◆ **Work required**
Working from the line that contains "This screenshot has height=553, width=756." down to the last line below, repeat each line exactly.

(Stored data entries)
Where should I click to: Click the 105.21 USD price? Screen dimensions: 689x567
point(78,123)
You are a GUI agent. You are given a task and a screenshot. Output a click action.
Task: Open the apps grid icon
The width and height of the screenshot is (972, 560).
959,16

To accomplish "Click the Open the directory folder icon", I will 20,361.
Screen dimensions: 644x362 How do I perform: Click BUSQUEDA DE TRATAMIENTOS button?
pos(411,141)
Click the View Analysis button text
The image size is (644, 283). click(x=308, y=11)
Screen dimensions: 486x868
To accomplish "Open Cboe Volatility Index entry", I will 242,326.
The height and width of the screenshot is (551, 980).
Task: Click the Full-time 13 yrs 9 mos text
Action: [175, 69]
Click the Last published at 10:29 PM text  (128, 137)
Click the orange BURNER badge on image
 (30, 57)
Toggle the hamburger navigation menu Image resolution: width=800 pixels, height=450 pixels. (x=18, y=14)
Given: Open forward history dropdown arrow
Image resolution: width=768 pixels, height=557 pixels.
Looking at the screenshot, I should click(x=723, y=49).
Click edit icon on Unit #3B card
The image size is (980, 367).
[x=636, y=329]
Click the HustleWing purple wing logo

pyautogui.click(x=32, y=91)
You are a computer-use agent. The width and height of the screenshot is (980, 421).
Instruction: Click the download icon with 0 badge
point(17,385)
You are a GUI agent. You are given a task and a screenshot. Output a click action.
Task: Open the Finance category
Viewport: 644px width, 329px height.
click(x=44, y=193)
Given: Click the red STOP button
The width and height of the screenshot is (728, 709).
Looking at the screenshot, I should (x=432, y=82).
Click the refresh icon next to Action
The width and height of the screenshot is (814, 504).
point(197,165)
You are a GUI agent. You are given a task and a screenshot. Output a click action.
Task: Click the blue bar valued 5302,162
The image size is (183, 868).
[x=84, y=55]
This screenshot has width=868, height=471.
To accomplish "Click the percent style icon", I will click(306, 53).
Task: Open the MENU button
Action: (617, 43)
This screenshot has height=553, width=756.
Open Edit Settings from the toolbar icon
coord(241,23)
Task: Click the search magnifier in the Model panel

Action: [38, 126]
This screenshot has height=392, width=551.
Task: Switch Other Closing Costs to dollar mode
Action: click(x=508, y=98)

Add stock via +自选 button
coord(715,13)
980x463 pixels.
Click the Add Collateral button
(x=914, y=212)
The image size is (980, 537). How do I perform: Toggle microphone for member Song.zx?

◆ **Finished exercise**
This screenshot has height=553, width=756.
Open Edit Settings from the toolbar icon
coord(241,23)
Task: Click the search magnifier in the Model panel

Action: [38, 126]
This screenshot has height=392, width=551.
Task: Switch Other Closing Costs to dollar mode
Action: click(x=508, y=98)

Add stock via +自选 button
coord(715,13)
980x463 pixels.
Click the Add Collateral button
(x=914, y=212)
The image size is (980, 537). How do I perform: Toggle microphone for member Song.zx?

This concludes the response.